■ **Short task**:
Rewrite the rows from the line containing "Image resolution: width=1000" through the line containing "(x=409, y=179)", replacing "Navigator" with "Explorer" and leaving everything else as it is.

Click-target data:
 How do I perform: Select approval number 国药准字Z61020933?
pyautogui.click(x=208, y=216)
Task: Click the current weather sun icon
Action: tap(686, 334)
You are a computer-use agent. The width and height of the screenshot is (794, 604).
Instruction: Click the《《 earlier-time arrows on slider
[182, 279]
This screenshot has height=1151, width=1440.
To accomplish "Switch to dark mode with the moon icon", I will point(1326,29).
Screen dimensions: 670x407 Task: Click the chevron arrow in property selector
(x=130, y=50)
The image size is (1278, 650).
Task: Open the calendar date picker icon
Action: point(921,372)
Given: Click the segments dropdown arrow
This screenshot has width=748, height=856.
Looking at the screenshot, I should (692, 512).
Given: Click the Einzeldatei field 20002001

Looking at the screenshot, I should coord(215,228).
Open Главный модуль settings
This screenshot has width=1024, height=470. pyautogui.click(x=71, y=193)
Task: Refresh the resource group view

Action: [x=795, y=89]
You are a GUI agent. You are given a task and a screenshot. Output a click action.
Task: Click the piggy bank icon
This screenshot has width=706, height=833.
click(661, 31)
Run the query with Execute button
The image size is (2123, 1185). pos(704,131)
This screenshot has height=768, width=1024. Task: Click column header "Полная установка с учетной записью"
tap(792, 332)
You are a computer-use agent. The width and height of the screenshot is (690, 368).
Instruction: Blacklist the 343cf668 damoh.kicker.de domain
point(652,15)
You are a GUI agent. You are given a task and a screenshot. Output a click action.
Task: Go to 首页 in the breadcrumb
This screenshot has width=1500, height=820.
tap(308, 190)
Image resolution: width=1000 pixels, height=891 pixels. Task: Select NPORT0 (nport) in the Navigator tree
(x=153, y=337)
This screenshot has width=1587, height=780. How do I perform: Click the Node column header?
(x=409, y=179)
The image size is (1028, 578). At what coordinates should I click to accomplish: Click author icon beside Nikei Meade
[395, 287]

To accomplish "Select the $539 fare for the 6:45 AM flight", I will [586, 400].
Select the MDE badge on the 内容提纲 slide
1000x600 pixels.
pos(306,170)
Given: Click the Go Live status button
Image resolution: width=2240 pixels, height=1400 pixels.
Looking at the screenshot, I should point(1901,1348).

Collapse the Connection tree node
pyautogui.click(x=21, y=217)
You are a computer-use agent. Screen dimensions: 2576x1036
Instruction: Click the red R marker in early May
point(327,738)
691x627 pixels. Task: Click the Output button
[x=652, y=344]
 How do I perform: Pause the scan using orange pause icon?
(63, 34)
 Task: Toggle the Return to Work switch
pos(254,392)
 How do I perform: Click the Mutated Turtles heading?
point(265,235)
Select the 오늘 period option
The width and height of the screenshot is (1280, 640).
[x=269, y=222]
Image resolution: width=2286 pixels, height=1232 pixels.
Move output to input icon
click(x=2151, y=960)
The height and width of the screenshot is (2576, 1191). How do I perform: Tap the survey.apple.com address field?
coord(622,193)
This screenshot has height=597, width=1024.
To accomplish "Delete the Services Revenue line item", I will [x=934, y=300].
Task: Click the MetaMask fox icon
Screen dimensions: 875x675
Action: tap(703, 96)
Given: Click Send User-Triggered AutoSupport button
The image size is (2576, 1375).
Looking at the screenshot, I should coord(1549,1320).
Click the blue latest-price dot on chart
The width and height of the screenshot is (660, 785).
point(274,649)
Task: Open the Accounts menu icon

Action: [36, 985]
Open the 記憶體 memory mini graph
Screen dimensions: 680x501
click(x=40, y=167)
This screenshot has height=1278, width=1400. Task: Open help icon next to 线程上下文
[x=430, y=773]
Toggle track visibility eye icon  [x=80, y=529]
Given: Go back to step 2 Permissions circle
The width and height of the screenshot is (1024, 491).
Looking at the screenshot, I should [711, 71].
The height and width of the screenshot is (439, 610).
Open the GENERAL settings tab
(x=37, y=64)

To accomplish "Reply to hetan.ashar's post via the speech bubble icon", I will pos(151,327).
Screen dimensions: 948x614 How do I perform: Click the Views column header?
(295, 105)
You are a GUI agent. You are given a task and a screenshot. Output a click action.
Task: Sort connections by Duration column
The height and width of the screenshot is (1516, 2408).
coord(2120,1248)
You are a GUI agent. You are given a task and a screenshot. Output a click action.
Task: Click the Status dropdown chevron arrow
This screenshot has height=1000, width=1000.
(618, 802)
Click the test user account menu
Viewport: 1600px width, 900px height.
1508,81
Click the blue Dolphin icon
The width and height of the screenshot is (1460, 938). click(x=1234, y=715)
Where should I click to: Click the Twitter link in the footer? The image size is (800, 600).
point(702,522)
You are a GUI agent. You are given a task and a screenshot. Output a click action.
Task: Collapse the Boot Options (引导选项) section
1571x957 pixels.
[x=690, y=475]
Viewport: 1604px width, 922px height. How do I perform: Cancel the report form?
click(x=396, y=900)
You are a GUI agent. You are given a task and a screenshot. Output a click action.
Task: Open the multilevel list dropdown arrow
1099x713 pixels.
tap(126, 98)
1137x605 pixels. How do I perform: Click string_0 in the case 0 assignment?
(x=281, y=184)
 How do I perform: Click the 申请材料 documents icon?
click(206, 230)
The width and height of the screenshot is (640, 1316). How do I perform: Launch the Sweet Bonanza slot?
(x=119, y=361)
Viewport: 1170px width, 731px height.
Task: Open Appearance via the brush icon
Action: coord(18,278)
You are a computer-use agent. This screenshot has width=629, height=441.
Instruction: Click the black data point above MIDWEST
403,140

■ **Problem solution**:
Image resolution: width=1000 pixels, height=891 pixels. Task: Select NPORT0 (nport) in the Explorer tree
(x=153, y=337)
This screenshot has width=1587, height=780. How do I perform: Click the Node column header?
(x=409, y=179)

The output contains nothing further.